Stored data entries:
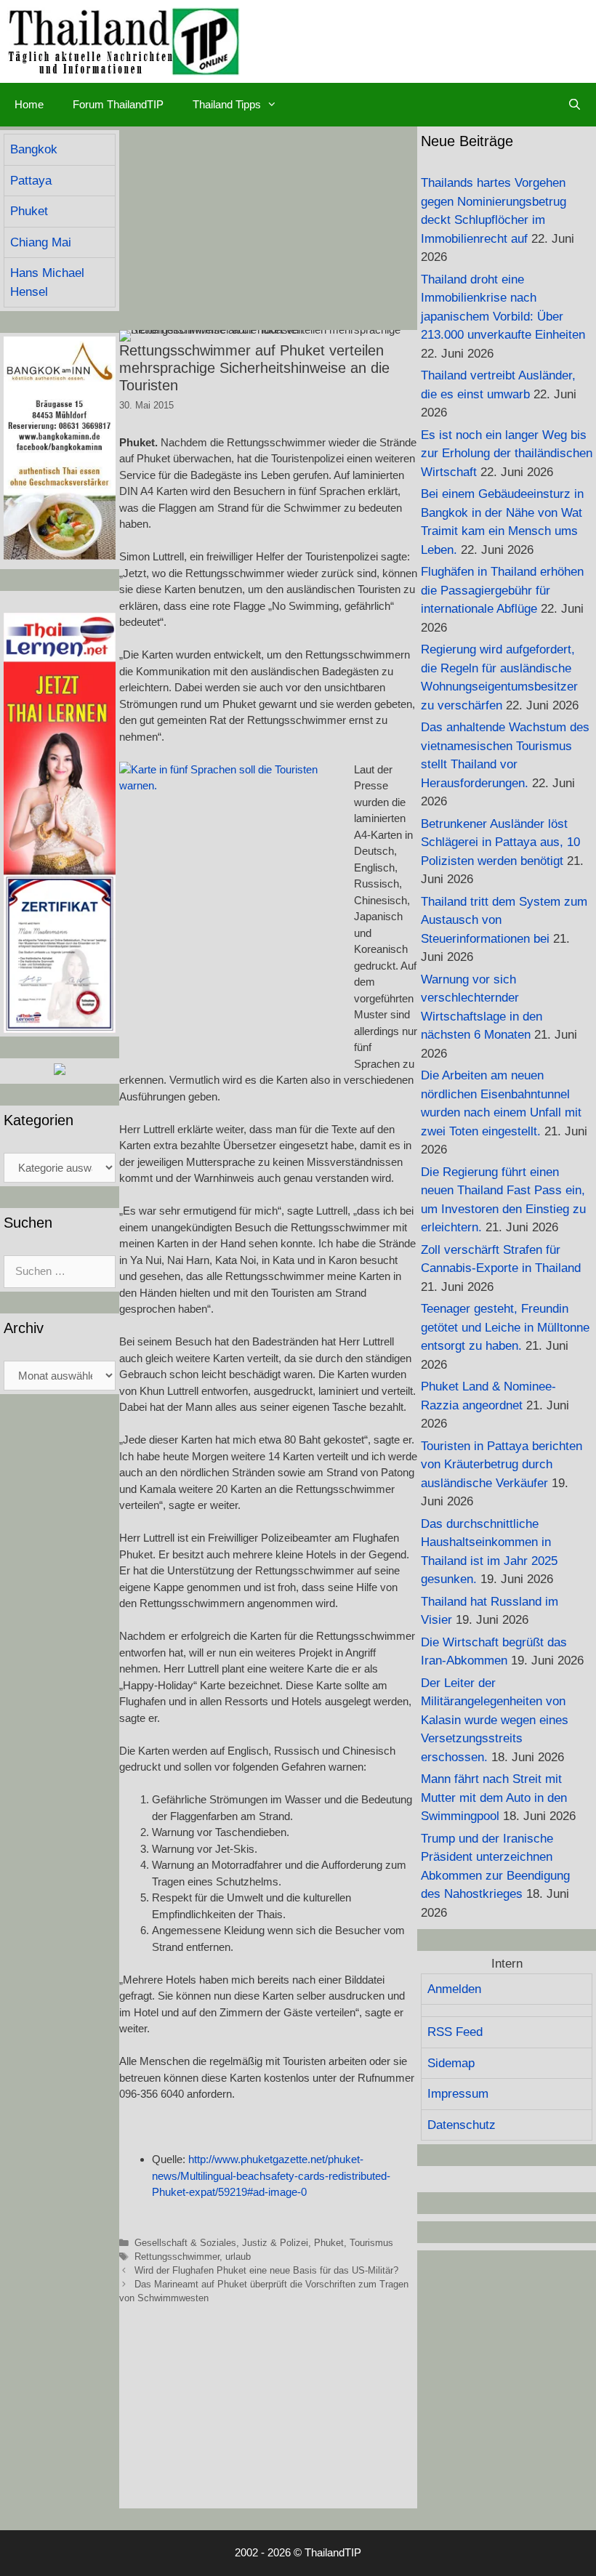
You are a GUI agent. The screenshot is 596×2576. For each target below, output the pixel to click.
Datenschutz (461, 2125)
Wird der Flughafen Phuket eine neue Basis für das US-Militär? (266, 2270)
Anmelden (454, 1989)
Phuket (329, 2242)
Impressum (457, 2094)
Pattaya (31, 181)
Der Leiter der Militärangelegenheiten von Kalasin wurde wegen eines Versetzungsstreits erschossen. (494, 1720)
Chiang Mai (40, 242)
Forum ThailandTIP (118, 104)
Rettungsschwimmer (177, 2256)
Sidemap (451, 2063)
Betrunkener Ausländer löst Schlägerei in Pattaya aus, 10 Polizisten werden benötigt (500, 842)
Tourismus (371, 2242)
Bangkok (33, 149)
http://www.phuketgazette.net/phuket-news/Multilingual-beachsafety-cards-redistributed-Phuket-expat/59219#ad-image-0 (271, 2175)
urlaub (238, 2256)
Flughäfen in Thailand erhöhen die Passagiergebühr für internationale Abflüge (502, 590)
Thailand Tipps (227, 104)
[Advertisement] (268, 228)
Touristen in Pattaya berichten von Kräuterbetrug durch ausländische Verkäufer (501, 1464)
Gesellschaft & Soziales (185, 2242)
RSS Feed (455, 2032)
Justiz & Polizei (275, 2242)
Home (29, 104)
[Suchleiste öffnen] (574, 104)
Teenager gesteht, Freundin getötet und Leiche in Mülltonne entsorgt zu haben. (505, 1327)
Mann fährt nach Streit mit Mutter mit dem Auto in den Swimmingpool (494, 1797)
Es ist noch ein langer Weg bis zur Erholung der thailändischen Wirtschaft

Try it:
Would you print exactly, and only, the lines of the data above from the line with "Pattaya (31, 181)" through the line with "Sidemap (451, 2063)", inclusive?

Answer section:
Pattaya (31, 181)
Der Leiter der Militärangelegenheiten von Kalasin wurde wegen eines Versetzungsstreits erschossen. (494, 1720)
Chiang Mai (40, 242)
Forum ThailandTIP (118, 104)
Rettungsschwimmer (177, 2256)
Sidemap (451, 2063)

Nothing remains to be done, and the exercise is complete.